News reaching 18 Karat Reggae is that the Gargamel was able to obtain a fake government ID and disguised himself to look much older than he really is in order to get vaccinated.
After registering by calling 888-ONE-LOVE like a true Rasta, the artist showed up at a vaccination site earlier today and no one noticed it was him in disguise.
It was only after sitting in the chair and right at the point of being vaccinated that Dr. Moses Davis, the doctor performing the vaccination noticed that Buju arm looked too wrinkle free to be that of someone 75 and older.
“It looked very suspicious I was about inject him. So I had to stop and asked if he was sure that he met the age requirement,” Dr. Davis said.
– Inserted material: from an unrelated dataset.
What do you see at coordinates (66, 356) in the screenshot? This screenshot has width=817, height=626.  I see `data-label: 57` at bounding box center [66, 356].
The doctor said as he pulled back the needle as he was sure the man did not qualify for a vaccine, Buju started singing and that’s when he was able to tell by the voice that it was actually Buju Banton trying to scam a vaccine.
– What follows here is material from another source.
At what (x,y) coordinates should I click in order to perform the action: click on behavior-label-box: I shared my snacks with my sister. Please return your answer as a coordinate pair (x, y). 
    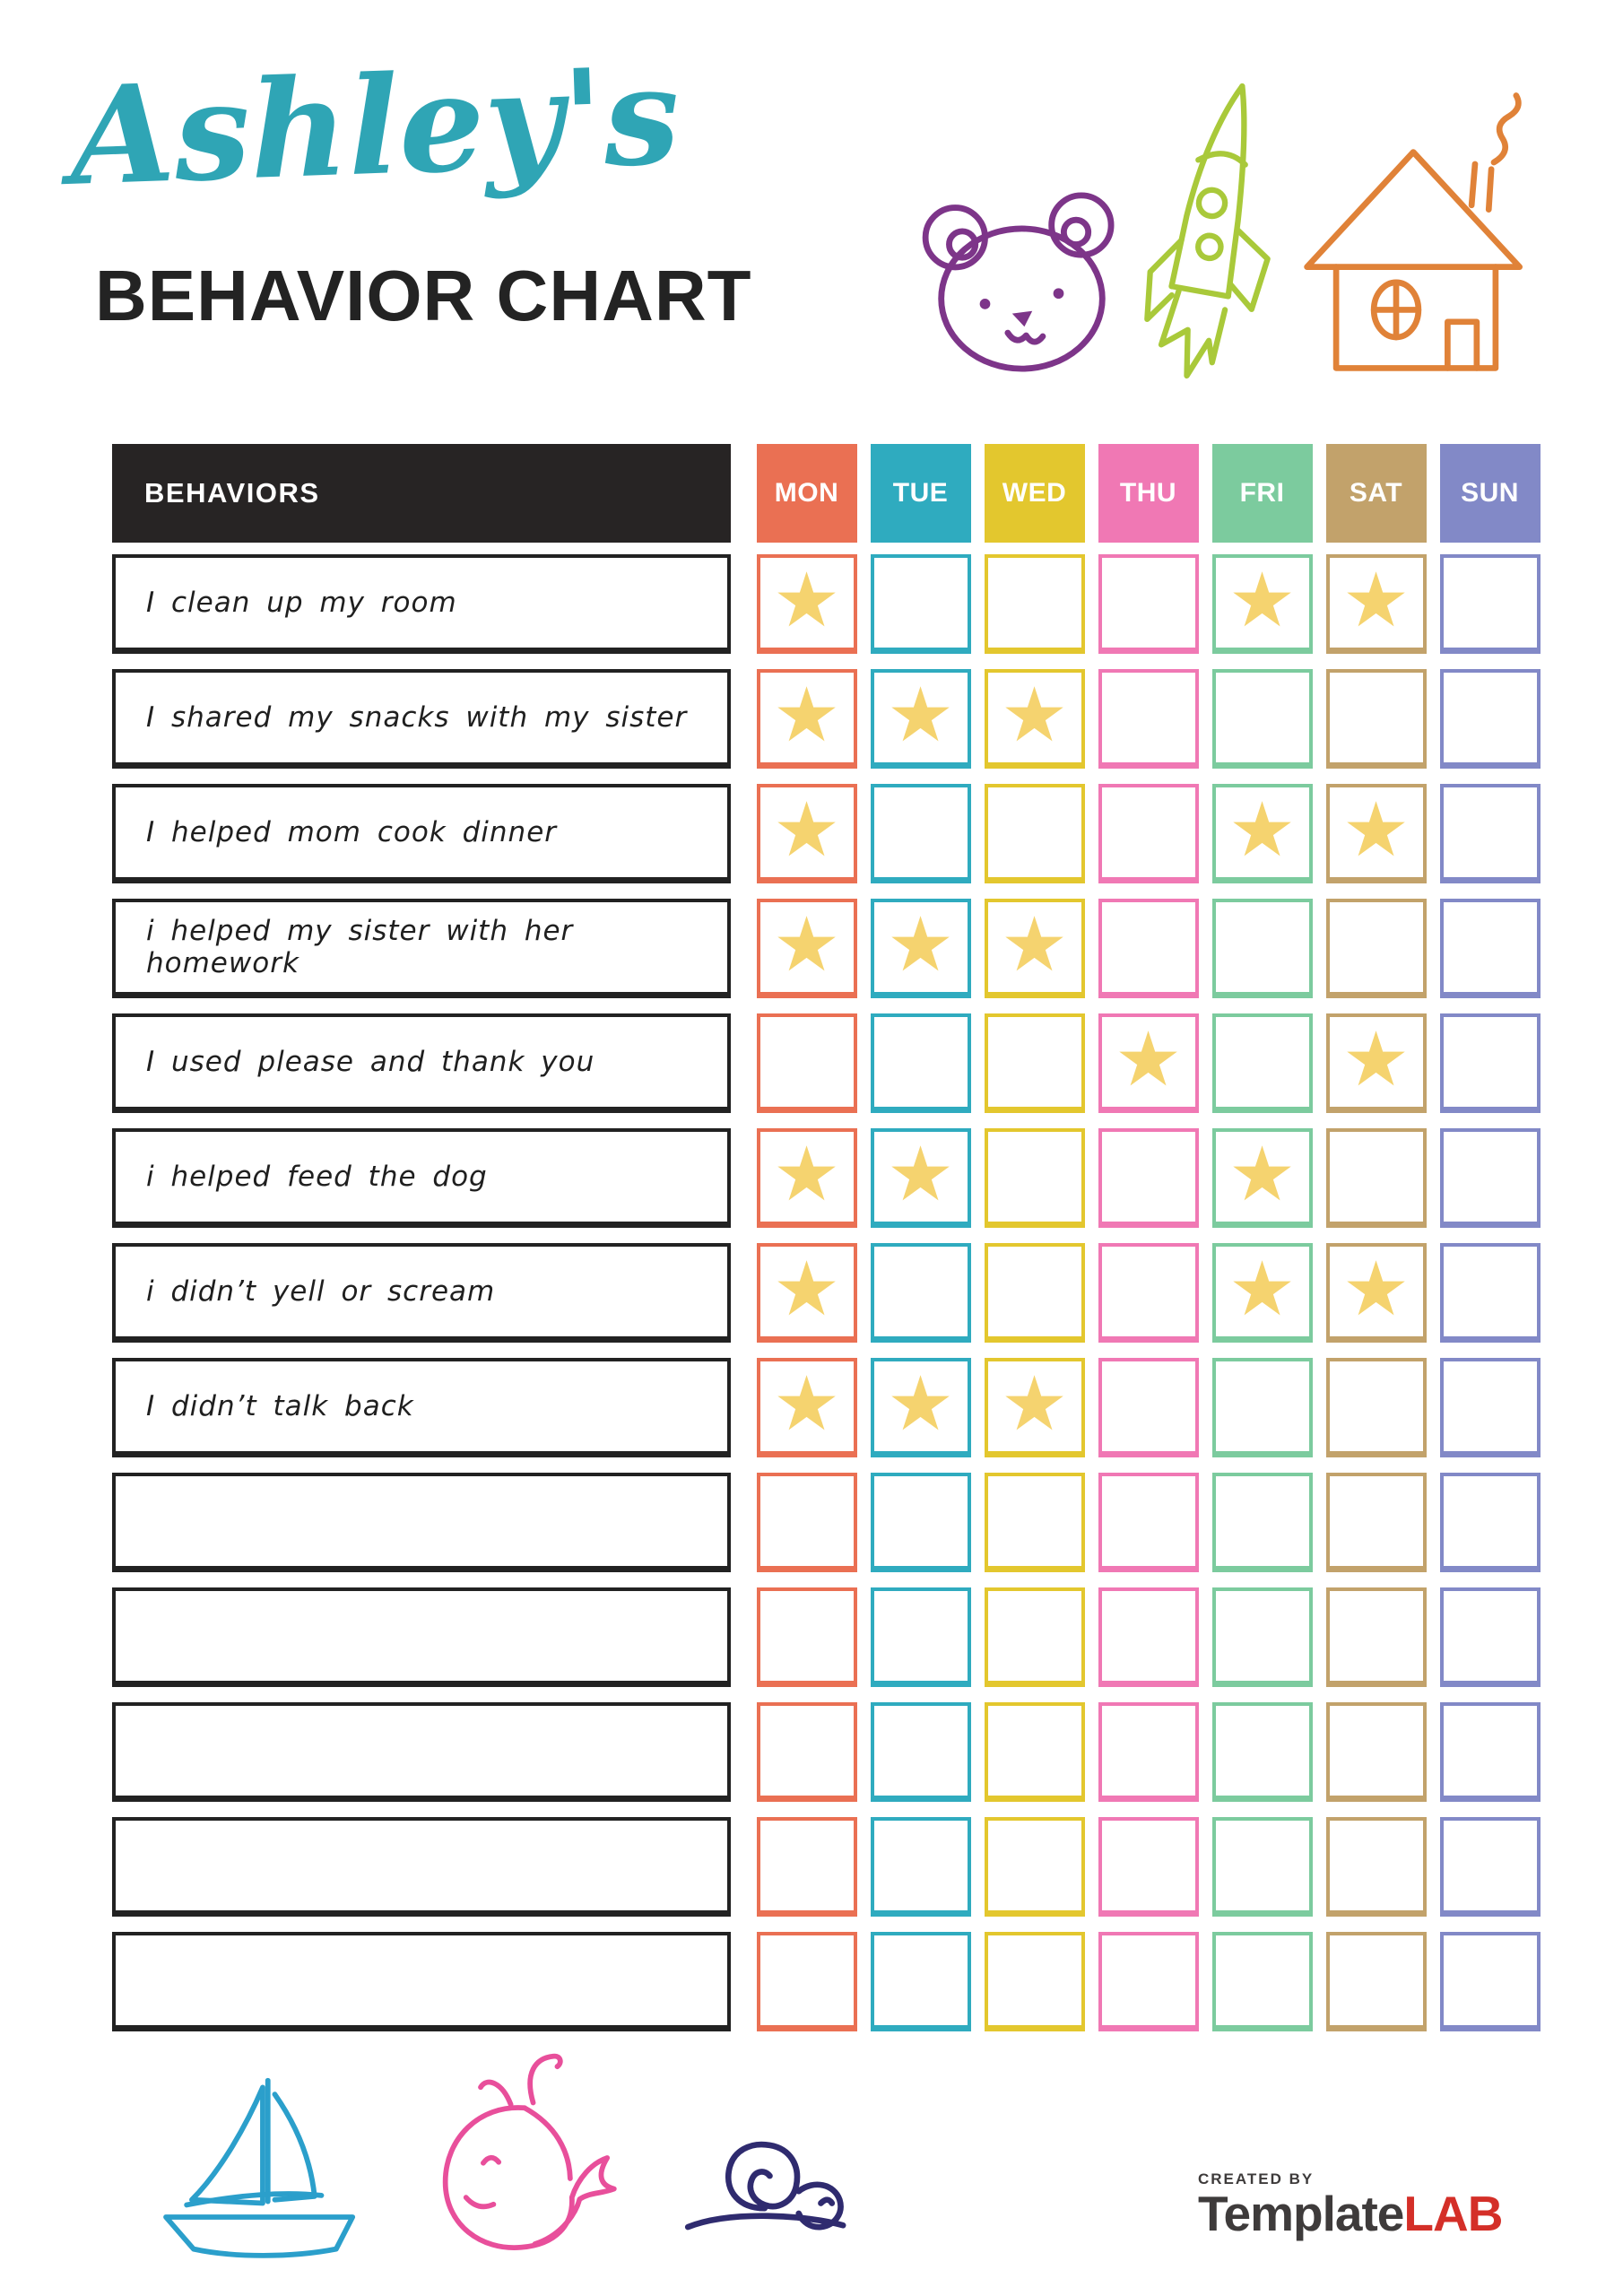
    Looking at the image, I should click on (422, 719).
According to the doctor, Buju sung the following lyris:
Doctor, don’t stop at all
Give me the AstraZeneca and don’t even stall
Doctor, don’t even hitch
Give me the COVID vaccine quick quick quick
Without the COVID vaccine am not walking out the door
Europe soon open up and mi well waan tour.
The ministry of Health and Wellness was notified of Buju Banton’s scheme and they are now putting safeguards in place so no one can jump the line, according to Tufton.
In a few weeks, a software platform will be available to facilitate online registration and provide necessary information about the vaccination process.
This platform will be developed under an agreement signed earlier this week between the Government and UNICEF.
These two components will be available for vaccination registration for each targeted group according to the government’s phased inoculation plan.
Jamaica started its vaccination rollout with front-line health workers on March 10, exactly one year after the first confirmed virus.
Some 16,096 persons have been inoculated so far, six per cent below the target for week one.
This second week of vaccination should see parish councilors joining essential workers and the elderly in line to receive the COVID-19 vaccine.